Collected data:
Content starts

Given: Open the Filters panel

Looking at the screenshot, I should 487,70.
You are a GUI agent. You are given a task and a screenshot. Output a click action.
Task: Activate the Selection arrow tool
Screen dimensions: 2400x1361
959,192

Content ends

## What the exercise asks
Set out every record in full, exactly as given.

## Task result
Given: Open the Filters panel

Looking at the screenshot, I should 487,70.
You are a GUI agent. You are given a task and a screenshot. Output a click action.
Task: Activate the Selection arrow tool
Screen dimensions: 2400x1361
959,192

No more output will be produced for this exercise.